A spider bite from a spider that does not have medically significant venom may cause mild redness and irritation, along with itching of the affected area. Dogs who are allergic to the particular spider they have ingested will have more worrisome signs that require immediate veterinary treatment.

Are Spiders Venomous or Poisonous?

The reason it is so important to check if your dog has been bitten by a spider before eating it is that spiders are venomous and not poisonous. If a spider was poisonous, it means your dog would show symptoms of poisoning through ingestion. In the case of spiders—some of which are venomous —your dog would show signs of toxicosis through the spiders’ bite instead.

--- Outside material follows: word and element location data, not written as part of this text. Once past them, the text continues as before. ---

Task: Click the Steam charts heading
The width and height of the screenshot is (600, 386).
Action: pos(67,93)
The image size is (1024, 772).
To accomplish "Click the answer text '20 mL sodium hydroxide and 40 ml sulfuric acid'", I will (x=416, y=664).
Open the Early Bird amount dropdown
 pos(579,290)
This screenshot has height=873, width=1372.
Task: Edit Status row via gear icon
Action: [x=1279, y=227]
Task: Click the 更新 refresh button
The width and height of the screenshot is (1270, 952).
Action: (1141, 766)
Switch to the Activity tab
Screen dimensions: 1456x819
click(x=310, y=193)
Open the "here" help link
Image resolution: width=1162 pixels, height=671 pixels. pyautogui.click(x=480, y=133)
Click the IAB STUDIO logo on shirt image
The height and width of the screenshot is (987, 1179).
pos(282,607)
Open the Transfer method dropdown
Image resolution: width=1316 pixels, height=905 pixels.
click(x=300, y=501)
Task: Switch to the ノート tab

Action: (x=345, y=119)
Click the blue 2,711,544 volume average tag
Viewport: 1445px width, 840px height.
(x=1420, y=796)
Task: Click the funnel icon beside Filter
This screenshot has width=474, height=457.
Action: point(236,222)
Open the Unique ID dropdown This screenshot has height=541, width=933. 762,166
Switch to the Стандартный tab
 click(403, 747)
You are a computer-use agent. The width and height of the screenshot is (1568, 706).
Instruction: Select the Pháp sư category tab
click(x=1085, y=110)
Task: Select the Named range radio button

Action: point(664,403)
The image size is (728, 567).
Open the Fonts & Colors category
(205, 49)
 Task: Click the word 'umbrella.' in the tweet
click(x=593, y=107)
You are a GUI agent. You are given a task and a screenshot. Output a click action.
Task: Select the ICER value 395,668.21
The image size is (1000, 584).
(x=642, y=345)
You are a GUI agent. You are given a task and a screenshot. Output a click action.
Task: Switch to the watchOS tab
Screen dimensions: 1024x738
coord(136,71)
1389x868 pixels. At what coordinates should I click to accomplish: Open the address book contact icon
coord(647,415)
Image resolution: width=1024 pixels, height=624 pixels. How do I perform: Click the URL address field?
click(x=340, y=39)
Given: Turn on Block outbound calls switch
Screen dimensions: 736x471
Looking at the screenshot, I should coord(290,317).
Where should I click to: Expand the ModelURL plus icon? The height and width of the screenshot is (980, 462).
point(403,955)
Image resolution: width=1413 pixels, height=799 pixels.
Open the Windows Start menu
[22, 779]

The majority of spiders have venom stored in glands near the spiders’ fangs. This venom is mainly used for subduing their prey which consists of insects and sometimes small animals.

Some spiders do not inject their venom when biting out of defense like they would when being eaten by a dog. It is best to be on the safe side and assume that your dog may have been bitten by the spider since this is possible if the spider tried to defend itself.

Most spider bites are not harmful to dogs however those of the black widow and brown recluse should be taken seriously. Since it is difficult for many people to safely identify the differences between spiders with medically significant venom and spiders without, it is better to discuss with your veterinarian to be on the safe side.

german shepherd dog sniffing sand
Image By: DanaTentis, Pixabay

Why Did My Dog Eat a Spider?

Dogs are naturally curious and may eat spiders and insects now and then. Dogs may play with spiders or try to eat them out of curiosity without knowing that the spider can be dangerous to them.

If you find your dog playing with a spider, move your dog to a safer area until you can move the spider. Once your dog is safe, relocate the spider to a safer area where it cannot harm your dog.

My Dog Ate a Black Widow Spider, Now What?

Spiders such as female black widows from the Latrodectus genus are known for having neurotoxic venom that can be fatal to your dog. If your dog has been bitten by a black widow spider or has ingested it and is likely to have been bitten by one, it is seen as a medical emergency.

Your dog should be taken to the nearest veterinarian hospital right away.

False Black Widow Spider
Image By: Macronatura.es, Shutterstock

divider-dog

Conclusion

Your dog eating a spider is rarely a cause for concern unless they have been bitten by a spider with medically significant venom such as a black widow or brown recluse. Spiders are not poisonous, so ingestion alone will not release the spider’s venom into your dog’s body.

However, since it is common for spiders to bite a dog before or while it is being eaten, talking to a veterinarian is always a good idea. This is especially important if you cannot confidently identify the spider that may have bitten your dog.